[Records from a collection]
-=-=-
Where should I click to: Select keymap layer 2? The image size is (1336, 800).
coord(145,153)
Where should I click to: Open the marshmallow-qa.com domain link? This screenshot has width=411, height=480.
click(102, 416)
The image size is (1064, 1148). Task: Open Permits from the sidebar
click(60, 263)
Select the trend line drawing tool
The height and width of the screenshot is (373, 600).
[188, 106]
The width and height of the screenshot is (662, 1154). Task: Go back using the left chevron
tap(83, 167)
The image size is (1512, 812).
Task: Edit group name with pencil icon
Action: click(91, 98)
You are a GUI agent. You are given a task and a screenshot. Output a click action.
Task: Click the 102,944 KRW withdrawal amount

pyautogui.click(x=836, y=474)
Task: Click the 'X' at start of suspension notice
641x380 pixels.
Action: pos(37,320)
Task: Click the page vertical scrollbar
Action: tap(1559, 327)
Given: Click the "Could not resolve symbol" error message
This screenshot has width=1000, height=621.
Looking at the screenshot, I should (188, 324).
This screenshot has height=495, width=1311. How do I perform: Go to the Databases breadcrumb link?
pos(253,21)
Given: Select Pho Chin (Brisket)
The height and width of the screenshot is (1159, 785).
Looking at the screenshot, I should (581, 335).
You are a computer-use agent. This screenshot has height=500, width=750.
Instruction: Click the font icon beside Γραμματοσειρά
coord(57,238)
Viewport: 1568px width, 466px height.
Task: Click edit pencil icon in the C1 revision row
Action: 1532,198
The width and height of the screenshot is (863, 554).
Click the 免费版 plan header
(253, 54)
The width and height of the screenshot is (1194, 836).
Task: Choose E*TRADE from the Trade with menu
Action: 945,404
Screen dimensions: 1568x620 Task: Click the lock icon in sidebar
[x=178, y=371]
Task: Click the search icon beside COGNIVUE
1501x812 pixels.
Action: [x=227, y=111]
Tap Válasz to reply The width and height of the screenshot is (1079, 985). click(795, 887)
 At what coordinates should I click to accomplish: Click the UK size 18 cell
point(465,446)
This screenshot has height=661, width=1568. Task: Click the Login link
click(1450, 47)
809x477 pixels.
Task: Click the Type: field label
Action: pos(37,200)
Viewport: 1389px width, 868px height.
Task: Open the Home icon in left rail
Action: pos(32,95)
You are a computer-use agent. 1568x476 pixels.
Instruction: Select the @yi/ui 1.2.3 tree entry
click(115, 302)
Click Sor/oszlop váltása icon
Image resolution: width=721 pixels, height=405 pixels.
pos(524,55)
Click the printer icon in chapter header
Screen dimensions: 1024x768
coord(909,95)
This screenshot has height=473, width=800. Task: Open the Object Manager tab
-=-=-
Each line that holds the string "agent" is to be copied from the entries above.

▸ **Answer area**
You are a GUI agent. You are given a task and a screenshot. Output a click action.
You are a computer-use agent. This screenshot has height=500, width=750.
You are a computer-use agent. 1568x476 pixels.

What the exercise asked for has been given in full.